Ma attenzione a dare la Lega per trionfante nel medio periodo, anche se nell’immediato appare quasi incontrastabile, specie tenendo conto lo smorto panorama parlamentare e la non esaltante conflittualità sociale (che c’è, ma riguarda ancora soltanto singoli settori). Anche la Lega, infatti, deve la sua fortuna a una serie di soluzioni impraticabili.
Sul tema immigrazione ha ancora gioco facile. “Contrastarla” con i suoi metodi in fondo costa poco, praticamente nulla; una volta seppellito l’”umanitarismo”, senza troppe resistenze, tanto meno europee, su quella linea ci stanno praticamente tutti (ricordatevi sempre del piddino Minniti).

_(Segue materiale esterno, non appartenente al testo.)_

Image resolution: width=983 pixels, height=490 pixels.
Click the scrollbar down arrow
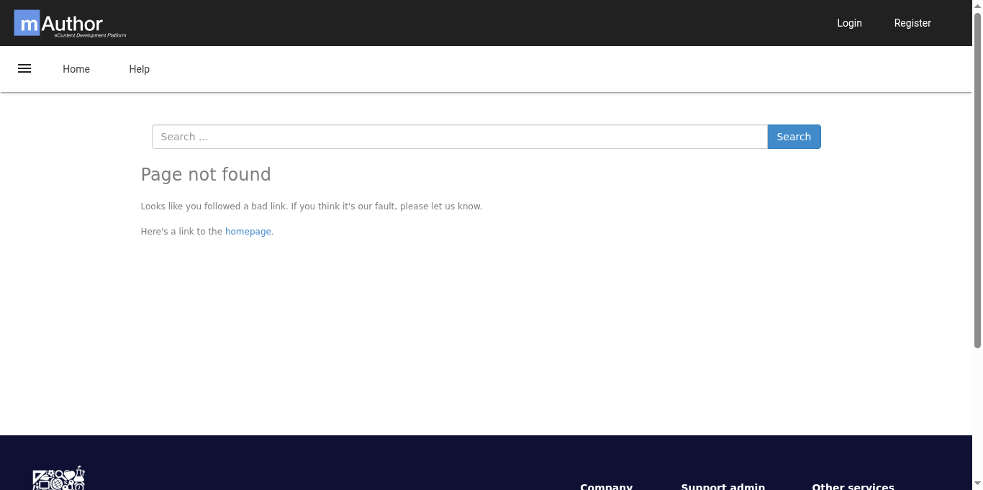[x=977, y=485]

Ma su tutto il resto si trova esattamente nella stessa posizione dei grillini, con una “quota 100” ridotta a pochi intimi e per poco tempo, con una flat tax scomparsa dai radar già nella scorsa estate, con la minaccia di applicazione automatica degli aumenti dell’Iva il prossimo anno (o già in questo, con la “manovra correttiva”) e addirittura con il prelievo forzoso sui conti correnti all’orizzonte.

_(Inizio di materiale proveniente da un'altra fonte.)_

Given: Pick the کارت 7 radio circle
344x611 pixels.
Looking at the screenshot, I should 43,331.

La Lega puntava manifestamente a cannibalizzare sia il centrodestra che una gran parte dei grillini, ma il gioco non gli sta riuscendo. O per lo meno non nella misura necessaria ad assicurarle una “posizione maggioritaria”.

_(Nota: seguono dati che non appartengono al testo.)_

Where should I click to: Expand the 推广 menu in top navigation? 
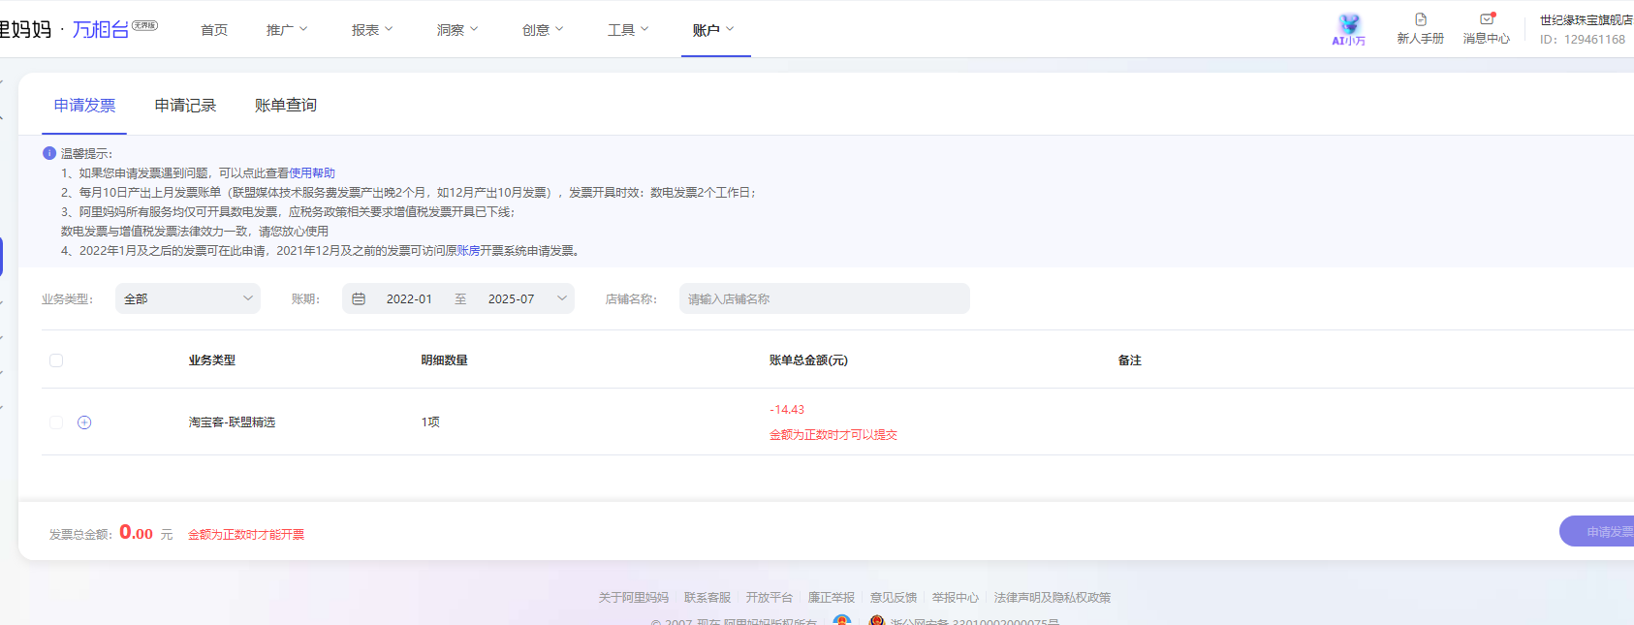point(286,30)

Le azioni di “disturbo”, nel campo della destra, sono già iniziate. Il “ritorno in campo” di Berlusconi, per molti versi patetico, ha il chiaro significato di cercare di organizzare un “centrodestra europeista”, altrettanto autoritario sul piano interno ma molto meno blaterante contro la Ue.
Sul fronte opposto, la probabile investitura di Zingaretti alla testa del Pd riapre per la milionesima volta il cantiere di un “nuovo Ulivo”, in cui rappattumare tutte le frattaglie nostalgiche del ceontrosinistra prodiano, europeista senza se e senza ma, con qualche verniciata “umanitaria” e un po’ meno rozza in fatto di vaccini, religione, diritti civili. Su cui a malincuore potrebbero in prospettiva convergere quegli elettori grillini ma refrattari al neofascismo leghista.
Dunque lo scenario prossimo venturo potrebbe volgere nel giro di pochi mesi verso il vecchio “bipolarismo” tra centrodestra e autodefinito “centrosinistra”. Entrambi, però, completamente screditati agli occhi dell’“opinione pubblica”.
A questo stanno manifestamente lavorando in tanti, sia in Italia che in sede europea (l’iperattivismo di un Tajani dovrebbe far sospettare qualcosa). E anche i molti “tavoli paralleli” imbastiti intorno alla lista “di sinistra” da presentare alle europee – una esplicita, con alla testa De Magistris con “tutti dentro”, compreso Potere al Popolo, l’altra rivelata da Cofferati (tutti col Pd, senza Dema e Pap) – verranno travolti dallo spostamento d’aria dei riposizionamenti dei soggetti più grandi.
Mattarella, dal canto suo, si vede ora consegnare tutte le leve per guidare “la politica” verso nuove elezioni, che nessuno dei due “vincitori” del 4 marzo, a questo punto, vuole.